* [WHAT THE TASK ASKS] Scan the material for the string "computer" and copy out every line in which it occurs.

* [DATA FOR THIS EXERCISE]
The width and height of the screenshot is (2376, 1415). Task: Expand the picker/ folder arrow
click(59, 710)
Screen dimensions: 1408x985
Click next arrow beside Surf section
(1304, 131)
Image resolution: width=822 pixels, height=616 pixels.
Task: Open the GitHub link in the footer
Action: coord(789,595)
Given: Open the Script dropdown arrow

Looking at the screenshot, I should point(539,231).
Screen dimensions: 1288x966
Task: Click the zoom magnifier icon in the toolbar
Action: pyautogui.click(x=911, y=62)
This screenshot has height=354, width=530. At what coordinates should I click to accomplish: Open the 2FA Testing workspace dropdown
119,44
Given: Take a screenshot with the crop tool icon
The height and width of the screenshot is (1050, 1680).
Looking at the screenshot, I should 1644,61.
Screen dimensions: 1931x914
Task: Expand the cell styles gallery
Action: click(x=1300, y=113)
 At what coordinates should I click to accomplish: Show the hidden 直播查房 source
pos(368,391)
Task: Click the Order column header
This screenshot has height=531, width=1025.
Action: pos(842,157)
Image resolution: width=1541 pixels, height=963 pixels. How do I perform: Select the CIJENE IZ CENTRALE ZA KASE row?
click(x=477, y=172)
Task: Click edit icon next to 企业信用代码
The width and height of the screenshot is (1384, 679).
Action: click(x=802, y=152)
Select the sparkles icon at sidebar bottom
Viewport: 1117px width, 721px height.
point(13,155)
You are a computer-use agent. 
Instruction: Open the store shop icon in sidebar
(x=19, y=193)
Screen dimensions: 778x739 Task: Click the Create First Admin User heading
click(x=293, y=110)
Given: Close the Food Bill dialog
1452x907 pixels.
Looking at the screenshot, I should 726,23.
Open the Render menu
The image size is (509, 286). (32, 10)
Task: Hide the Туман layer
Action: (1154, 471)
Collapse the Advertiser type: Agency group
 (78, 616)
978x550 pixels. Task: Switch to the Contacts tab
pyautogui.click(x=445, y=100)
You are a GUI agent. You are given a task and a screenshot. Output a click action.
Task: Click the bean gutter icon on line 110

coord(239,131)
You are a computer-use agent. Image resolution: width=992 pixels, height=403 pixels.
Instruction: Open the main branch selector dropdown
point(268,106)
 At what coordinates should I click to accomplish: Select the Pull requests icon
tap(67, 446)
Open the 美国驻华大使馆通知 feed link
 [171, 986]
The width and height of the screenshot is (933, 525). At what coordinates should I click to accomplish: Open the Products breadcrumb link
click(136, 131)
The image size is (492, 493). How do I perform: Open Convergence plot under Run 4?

* [EXERCISE RESPONSE]
You are a computer-use agent. 
You are a computer-use agent. Image resolution: width=992 pixels, height=403 pixels.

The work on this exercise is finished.